You’d think the pressed sandwiches (I’m intentionally avoiding calling them panini because I’ve decided the Italians didn’t invent smooshing stuff inside bread with heat and pressure) would be too moist, but they actually held up way better than my usual attempts at melding cheese with non-cheese. I think next time (who am I kidding – I never repeat recipes, if you could call them that) I’d add a few pieces of shallot.
The bread is a standard Trader Joe’s brioche. Having lived in France I’m of course not immune to the self-loathing we all experience when buying baked goods at a grocery store (Harris Teeter’s La Brea, I’m looking at you), but as far as locally available brioches go I don’t think those at TJ’s are all that bad.
Anyway, the goat cheese is more a triple-cream cow’s milk in texture and flavor than your standard goat.
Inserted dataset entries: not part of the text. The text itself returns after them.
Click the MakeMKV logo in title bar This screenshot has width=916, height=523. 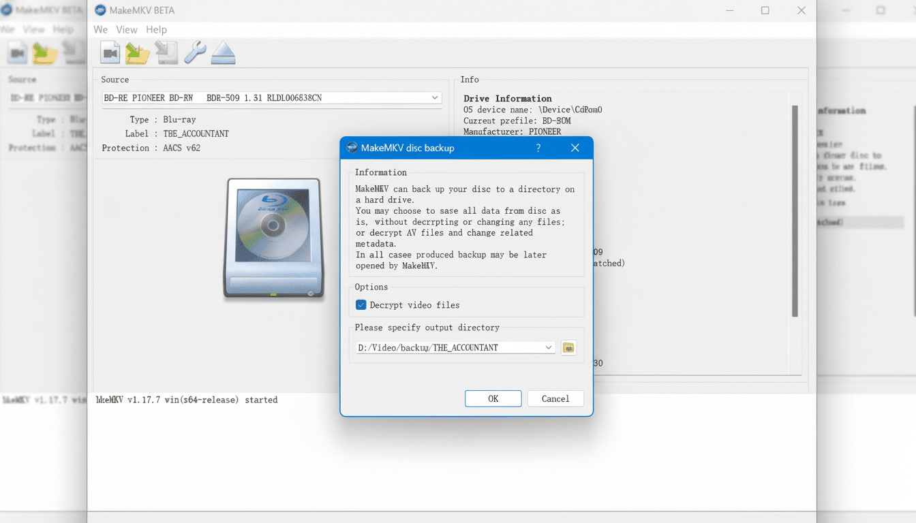coord(100,10)
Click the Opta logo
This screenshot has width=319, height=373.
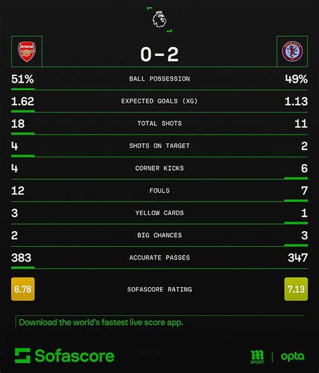293,357
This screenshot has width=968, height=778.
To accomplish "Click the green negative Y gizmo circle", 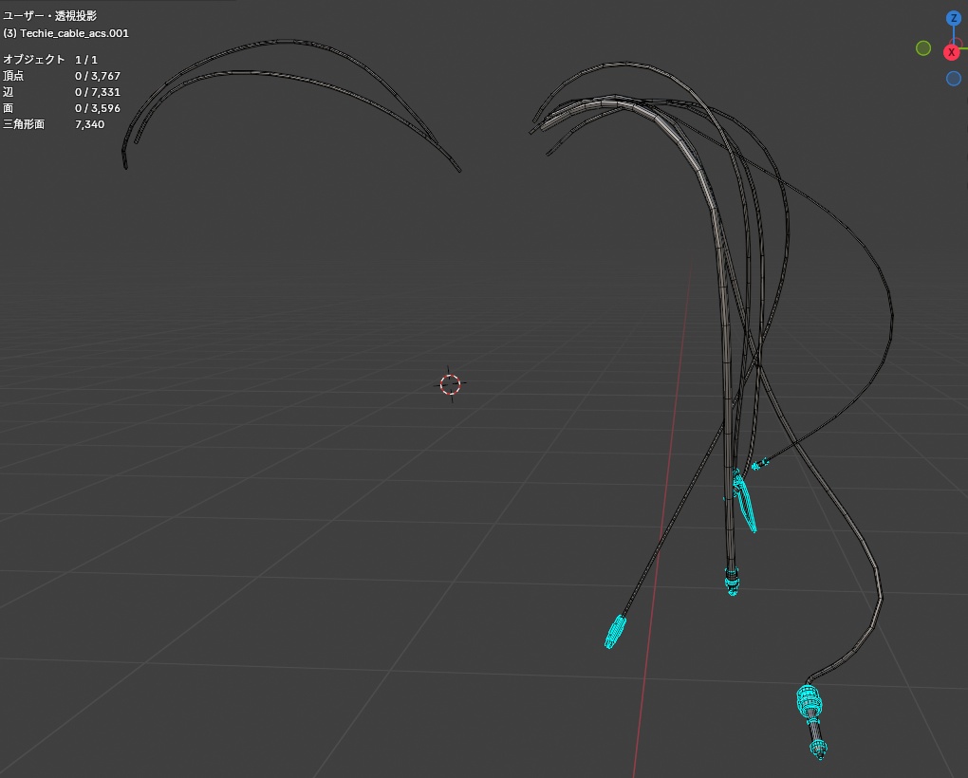I will (x=923, y=48).
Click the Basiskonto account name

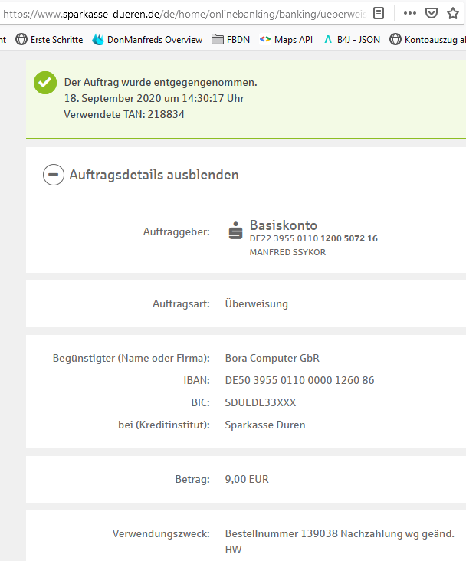pos(283,225)
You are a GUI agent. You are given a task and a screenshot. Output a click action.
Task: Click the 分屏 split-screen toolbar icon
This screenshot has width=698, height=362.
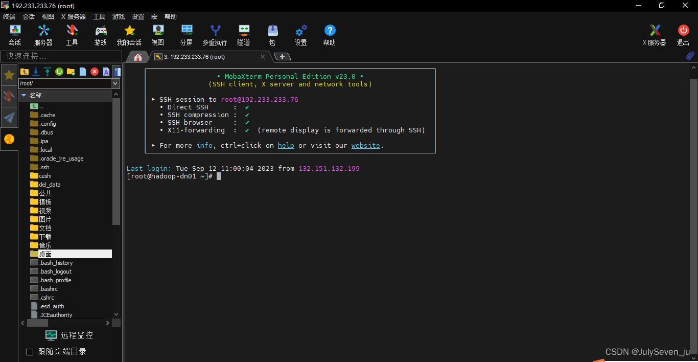(187, 35)
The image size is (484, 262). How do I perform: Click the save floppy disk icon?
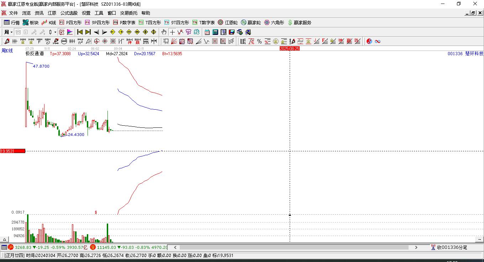pos(232,32)
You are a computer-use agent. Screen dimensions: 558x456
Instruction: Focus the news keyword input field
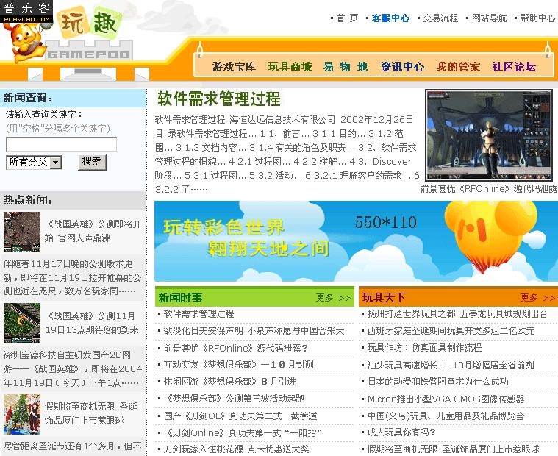point(61,144)
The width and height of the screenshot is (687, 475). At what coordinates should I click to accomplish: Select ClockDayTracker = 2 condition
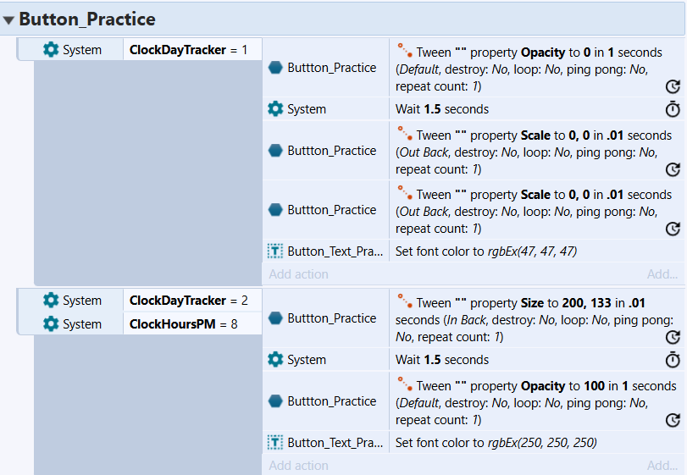click(x=188, y=301)
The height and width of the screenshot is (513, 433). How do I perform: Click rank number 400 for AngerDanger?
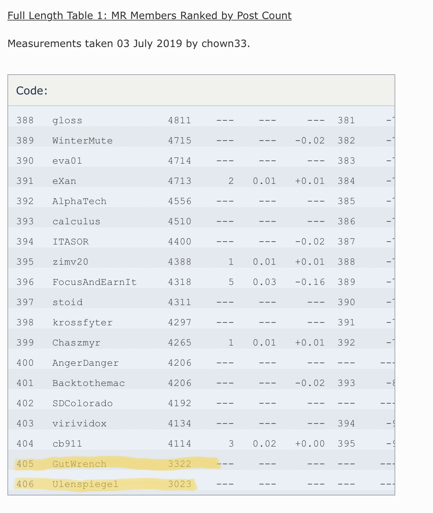pos(25,363)
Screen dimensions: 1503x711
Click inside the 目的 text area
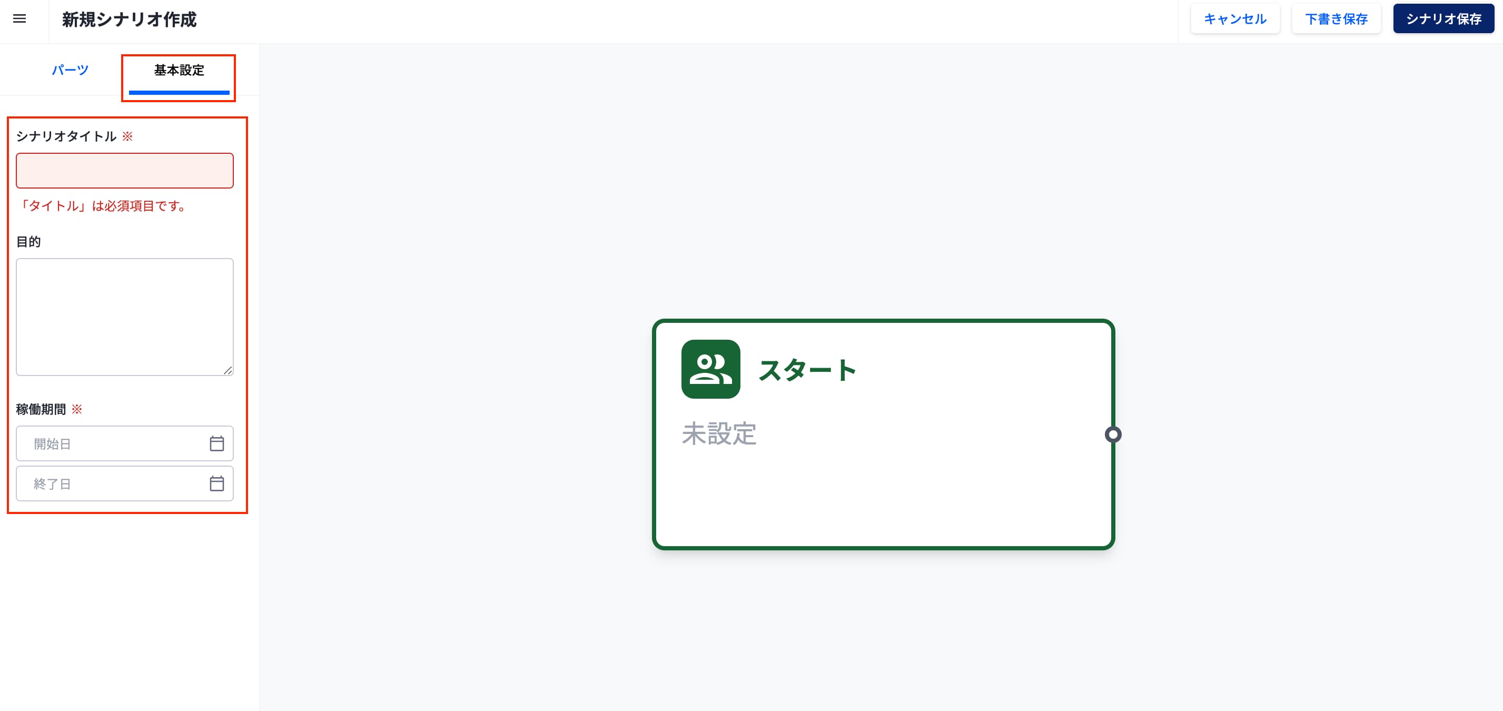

I suppose there’s not a “standard goat,” but you know what I mean. What I’m saying is that it’s not very goaty. I didn’t realize this going into the panino (Damn! There’s not a better word…George-Foreman-Wich?), though I have no regrets. My mother is supplying Eats Meats West with four varieties from Cowgirl Creamery, this (Mt Tam) being the first and least pungent.
The arugula salad has a simple Dijon vinaigrette. On any given day, we have at least three nearly empty bottles of Dijon mustard in the fridge. I don’t know how that happens, but it does. It’s something you can count on, like the F train – oh wait. Let’s just put this out there: I’m not usually a big arugula fan; I think its flavor is overrated, the texture is nothing special, and it’s hard to spell. For the effort of munching on leaves I’d rather have something more interesting like endive, radicchio, or dandelion greens. Plus, dandelion leaves remind me of running around in the yard playing Power Rangers. That’s how salads should be. We predictably have arugula in stock because J recently discovered that when mixed with goat cheese and mushrooms, it’s not that bad. This discovery, being the only salad J has ever endorsed, of course came originally in the form of a pizza. Nevertheless, I’ll take my victories where they come!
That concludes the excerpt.